The Board’s Role is Financial Governance Not Financial Management
At the first meeting of a newly elected local authority a councillor re-elected after a long spell away from the council chamber, asked why there wasn’t a ‘cheque schedule’ in the finance report. Puzzled, the young finance manager politely asked for clarification. “You know”, responded the councillor, “the list of all the payments the council made last month. We need to check that council staff haven’t spent any money they shouldn’t have. That’s how we keep you people honest.”
It turned out this councillor believed his job was to review and evaluate all staff expenditure decisions. His experience on the council a decade or so earlier had conditioned him to see this as the way to exert financial control. The council discussion that followed underlined the need to understand the difference between a governing body’s responsibility for financial governance and their chief executive’s responsibility for financial management.
Financial governance has two main components: policy setting and policy compliance monitoring.
Governing boards make some decisions, but they meet relatively infrequently. Most operational and related-expenditure decisions must be made on a minute by minute, hour by hour basis. To allow this to happen boards must delegate authority to the chief executive who, depending on organisation size, will sub-delegate to other staff.
When the board delegates authority it has a choice. To give guidance, perhaps even direction, as to how that delegated authority is to be exercised – or not. Unless the board has an outsize appetite for risk, however, it really doesn’t have a choice. It is accountable for decisions made on its behalf and so must have some way to ensure delegated decisions are generally consistent with its expectations.
The tool for this is the board’s policy setting role. It must create a policy framework to set out its expectations, firstly on the outcomes it seeks. Secondly, recognising that ‘the ends don’t justify the means’ employed to achieve them, it must define limits or boundaries to executive decision-making autonomy. Reflecting the board’s risk appetite, these limits will typically be expressed in terms of the situations and circumstances decision makers should avoid and so are most powerfully expressed proscriptively.
A common example is to limit the chief executive’s authority to commit expenditure over a defined sum. Given the board’s natural concern with solvency it would also set a limit below which the chief executive could not let the ratio of current assets to current liabilities fall. Another good example would be to instruct that the chief executive not to allow or commit expenditure which is not directly relevant to the achievement of the board’s strategic priorities (or consistent, in a charity, with the purpose for which the money was raised).
A financial governance approach is both powerful and highly efficient in other respects. For example, too many boards get donkey deep in budgeting to the point where they tell and then approve what the chief executive can spend - not just on different categories of operational expenditure but on line-items within the budget. Most budget items are considerably below the level most boards would need to control. Because a budget is just one of the chief executive’s tools for achieving the board’s objectives the board should not even approve the budget per se. It should, however, want to assess whether the chief executive’s financial planning is consistent with the fulfilment of the board’s policy relating to desired financial outcomes (e.g., profit/surplus, management of reserves, dividends, compliance with bank covenants etc.).

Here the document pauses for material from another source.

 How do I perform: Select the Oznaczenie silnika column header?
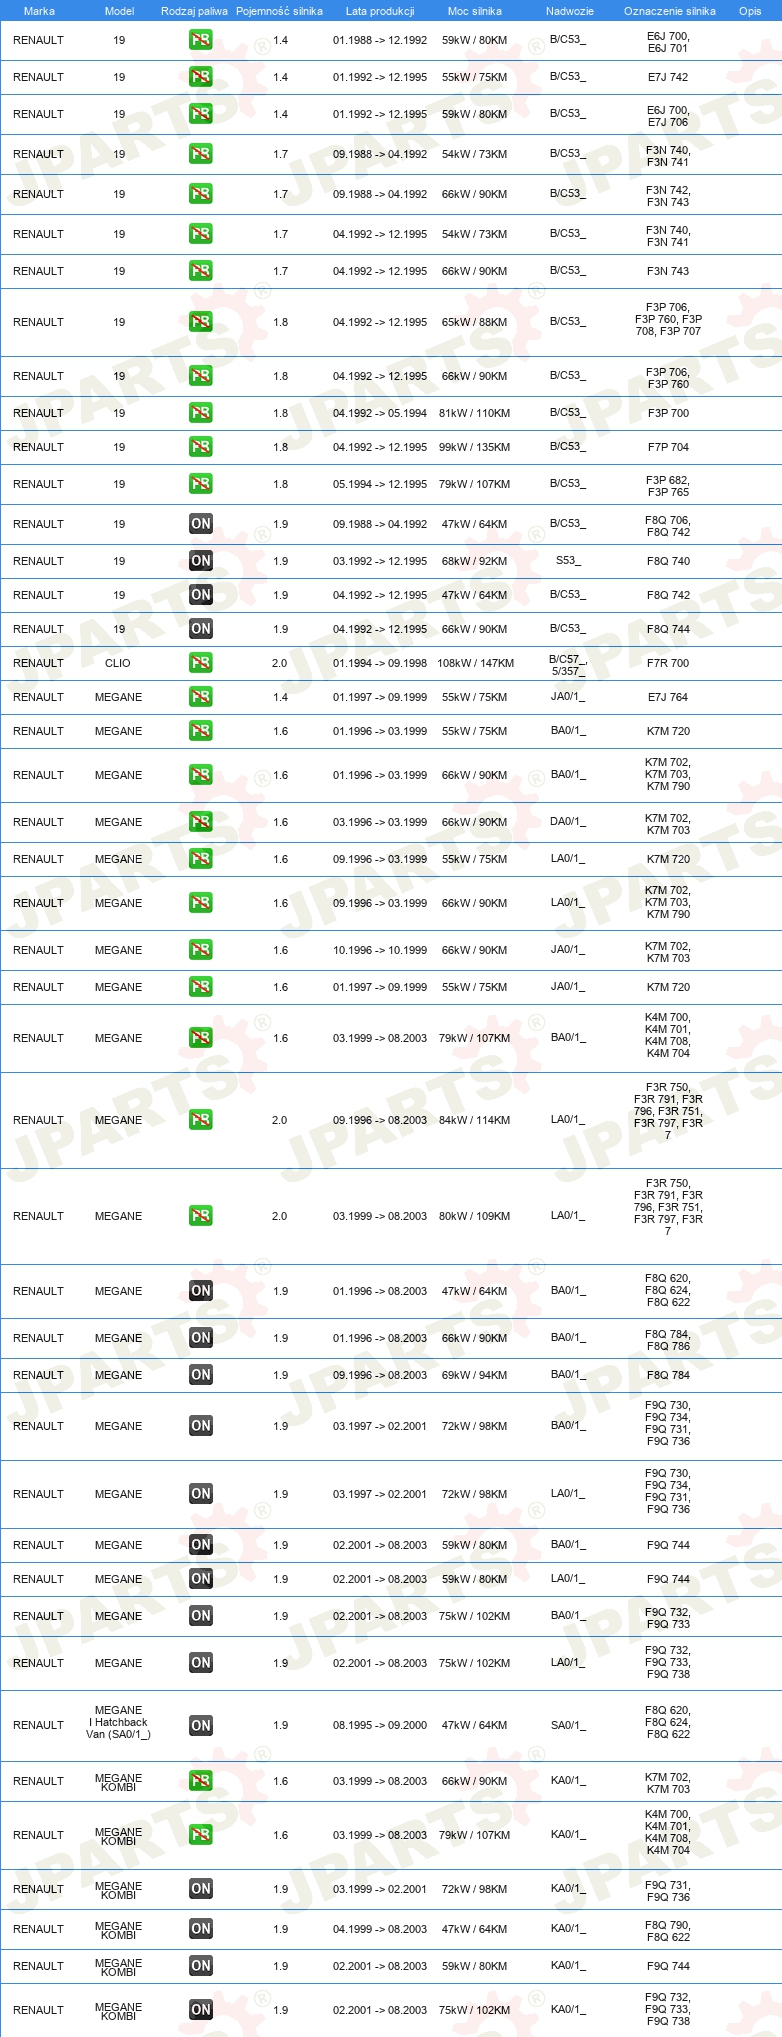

Once the board’s policies have been set and decision-making authority delegated, the chief executive doesn’t have to come and ask the board for permission. By setting policy the board’s expectations informs staff decisions and protects these once made from the vagaries of board members’ individual judgements. They can get on and make things happen and be confident that the policy ‘goal posts’ won’t be moved without notice.

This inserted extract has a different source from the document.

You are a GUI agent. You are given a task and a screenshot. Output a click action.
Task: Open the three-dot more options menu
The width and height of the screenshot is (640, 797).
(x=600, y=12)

Another important principle is that the chief executive is entitled to a 'reasonable interpretation' of the board’s policies. The council member referred to earlier saw nothing wrong in judging staff expenditure decisions against criteria that were essentially no more than his personal preferences. He was also oblivious to the simple fact that he would be looking at payments already made and now in someone else’s bank account!

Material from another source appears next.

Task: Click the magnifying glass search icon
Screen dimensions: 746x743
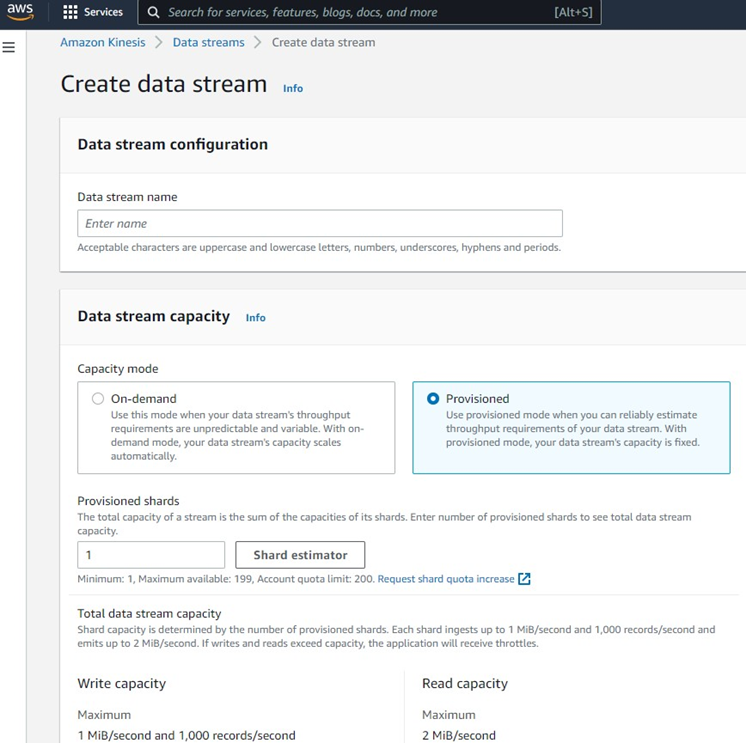Action: click(153, 12)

Policy Compliance Monitoring
Some chief executives are happy to take the delegation of authority and salute the policy but then bridle at any request from the board that might let it judge whether the chief executive is in policy compliance.
Wrong! The chief executive is obligated to not only report compliance (or non-compliance) but to demonstrate that how they are achieving compliance is consistent with the board’s policy criteria. This allows the board to check that the chief executive is interpreting the policy as intended. It is a catalyst for board and chief executive to discuss whether the policy ‘goal posts’ are in the right place. This conversation will also flush out any board member interpretations or expectations that are out of alignment with the rest of the board.
Starting with what the board is concerned about financially, expressed in policy terms, is likely to keep both board and management focused. They can work on what is likely to be no more than a handful of financial measures that give the board clear sight of the financial condition of the organisation and where it is tracking. The format and content of most board finance reports are from a time when board membership was dominated by accountants. On most boards this no longer the case. With varying degrees of financial literacy board members need something better than a ‘data dump’ with relatively little analysis or regard to what is important at the board level.
Because the same measures do not need to be reported on at every meeting boards should set a schedule of reporting that puts attention on key financial variables when they are most relevant to the cycles of the business. Mostly the chief executive and her team will be relied on for this information. Classically formatted accounting reports will still be relevant but primarily to the board’s Audit Committee. To complement the work of that committee boards shouldn’t hesitate to engage outside help for periodic, independent deep dives into important aspects of financial performance.